Proponents of this compromise thought they had solved the problem of slavery for another generation; after all, who could object to people making their own decisions. More insightful leaders, including some Southerners, understood the truth. By reneging on the deal of 1820, the South had gone back on its word. Huge numbers of Northern Free Soilers – previously happy to let slavery continue where it existed – were livid. The breakout of a guerilla war between pro- and anti-slavery factions in Kansas didn’t smooth any feelings.
In case things weren’t already on a knife’s edge, the Supreme Court got involved. In one of its most infamous decisions, a former slave, Dred Scott, sued for his freedom since he had spent significant time in free territories. There was precedent for this; an 1835 case, never overruled, said an instant of freedom meant freedom forever. But the Court was now under the sway of Chief Justice Roger Taney, an anachronistic jurist who was soon to become a thorn in Lincoln’s side. Blowing through the precedent, Taney’s opinion said that people of African descent could never be American citizens, and thus never have right to bring a case in court. Now, right or wrong, such a decision that Scott lacked “standing” to sue would normally have ended the case. But Taney went on. The Court decided that:
Congress lacked the power to determine the status of slavery in territories.
Territorial assemblies lacked the power to prohibit slavery on their lands.
The Missouri Compromise was therefore unconstitutional.
To make matters worse, there is no way to read this decision without worrying that states may also lack the ability to prohibit slavery within their borders. New York, Massachusetts and Wisconsin did not want slave populations in their states. Northerners now became paranoid – but this time with good reason.
We’ll now take a brief interlude to describe the politics of this era, the so-called Second Party System. The Presidency of James Monroe is known as the “Era of Good Feelings” – but this designation is a complete misnomer. It is true that there were no political parties in America at the time.
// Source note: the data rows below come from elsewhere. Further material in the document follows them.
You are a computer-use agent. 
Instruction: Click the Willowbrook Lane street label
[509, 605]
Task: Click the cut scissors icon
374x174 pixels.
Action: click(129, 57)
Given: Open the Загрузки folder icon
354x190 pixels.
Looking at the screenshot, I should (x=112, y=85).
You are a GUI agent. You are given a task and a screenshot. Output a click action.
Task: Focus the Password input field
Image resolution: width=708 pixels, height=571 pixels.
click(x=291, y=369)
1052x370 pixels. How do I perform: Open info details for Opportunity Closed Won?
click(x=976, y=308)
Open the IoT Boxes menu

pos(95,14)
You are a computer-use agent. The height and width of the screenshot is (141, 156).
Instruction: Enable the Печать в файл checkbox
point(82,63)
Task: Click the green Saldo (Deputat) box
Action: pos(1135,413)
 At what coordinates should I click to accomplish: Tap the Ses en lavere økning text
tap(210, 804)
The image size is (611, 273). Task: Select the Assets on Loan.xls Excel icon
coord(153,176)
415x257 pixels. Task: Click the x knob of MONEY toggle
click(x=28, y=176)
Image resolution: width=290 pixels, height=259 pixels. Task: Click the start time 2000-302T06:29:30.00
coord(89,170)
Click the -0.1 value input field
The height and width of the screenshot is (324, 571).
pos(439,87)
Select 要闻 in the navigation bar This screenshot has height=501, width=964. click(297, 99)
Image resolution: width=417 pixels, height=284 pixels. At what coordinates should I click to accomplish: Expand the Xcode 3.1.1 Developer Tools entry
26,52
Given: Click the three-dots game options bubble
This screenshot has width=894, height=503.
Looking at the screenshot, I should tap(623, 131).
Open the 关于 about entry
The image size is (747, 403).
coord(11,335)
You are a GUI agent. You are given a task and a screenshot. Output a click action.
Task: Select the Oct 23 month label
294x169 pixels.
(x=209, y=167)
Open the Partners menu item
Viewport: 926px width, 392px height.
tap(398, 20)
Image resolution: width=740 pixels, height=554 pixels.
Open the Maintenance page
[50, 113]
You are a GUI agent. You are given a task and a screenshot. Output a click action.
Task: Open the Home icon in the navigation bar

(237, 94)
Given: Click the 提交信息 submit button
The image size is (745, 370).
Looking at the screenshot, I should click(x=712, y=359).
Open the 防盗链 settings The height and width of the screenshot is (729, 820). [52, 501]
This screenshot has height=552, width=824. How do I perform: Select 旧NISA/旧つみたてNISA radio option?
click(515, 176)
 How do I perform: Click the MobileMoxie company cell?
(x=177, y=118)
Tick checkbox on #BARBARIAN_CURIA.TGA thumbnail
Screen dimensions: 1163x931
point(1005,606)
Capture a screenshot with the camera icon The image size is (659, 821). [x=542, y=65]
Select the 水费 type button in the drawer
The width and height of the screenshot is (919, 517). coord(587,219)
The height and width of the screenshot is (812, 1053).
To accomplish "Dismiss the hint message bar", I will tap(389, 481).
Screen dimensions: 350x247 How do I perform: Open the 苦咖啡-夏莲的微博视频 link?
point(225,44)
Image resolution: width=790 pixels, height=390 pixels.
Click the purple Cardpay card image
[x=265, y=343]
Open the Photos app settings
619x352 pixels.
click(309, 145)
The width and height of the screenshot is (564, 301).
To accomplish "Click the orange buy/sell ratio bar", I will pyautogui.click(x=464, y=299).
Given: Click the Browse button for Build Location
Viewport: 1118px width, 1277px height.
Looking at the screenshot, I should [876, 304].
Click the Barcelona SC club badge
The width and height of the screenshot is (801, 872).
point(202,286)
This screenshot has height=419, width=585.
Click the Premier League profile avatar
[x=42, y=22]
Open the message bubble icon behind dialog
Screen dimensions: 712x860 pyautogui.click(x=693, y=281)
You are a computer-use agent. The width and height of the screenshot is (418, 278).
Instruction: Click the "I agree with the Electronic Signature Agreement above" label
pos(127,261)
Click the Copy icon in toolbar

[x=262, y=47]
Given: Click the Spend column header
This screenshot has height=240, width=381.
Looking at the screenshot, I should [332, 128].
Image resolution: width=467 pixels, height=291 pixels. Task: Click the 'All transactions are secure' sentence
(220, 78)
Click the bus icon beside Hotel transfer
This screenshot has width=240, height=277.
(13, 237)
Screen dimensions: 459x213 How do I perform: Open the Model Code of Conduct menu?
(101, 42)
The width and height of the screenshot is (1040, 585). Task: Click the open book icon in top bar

The election of 1816 was the last hurrah of the Federalists, a descendant of Washington’s supporters. With the Federalists gone, Monroe ran for re-election without opposition. Despite this, the Congresses of Monroe’s second term quickly became contentious and non-productive. Without political parties, nobody was able to organize – either for or against the Administration. With each man for himself, it was difficult to debate two sides of a policy and come to a compromise.
This was followed by the contested election of 1824, where John Quincy Adams became the President despite not winning the most Electoral College Votes. Dysfunction increased further. Supporters of the defeated Andrew Jackson subverted Adams in every manner available. It was only with Jackson’s election in 1828 – after more than a decade without real political parties – that our politics began to normalize. Mostly through the work of Vice President Martin Van Buren, the supporters of Jackson became the Democratic Party. Jackson’s opponents, previous splintered into many smaller groups, soon formed a consistent platform as the Whigs.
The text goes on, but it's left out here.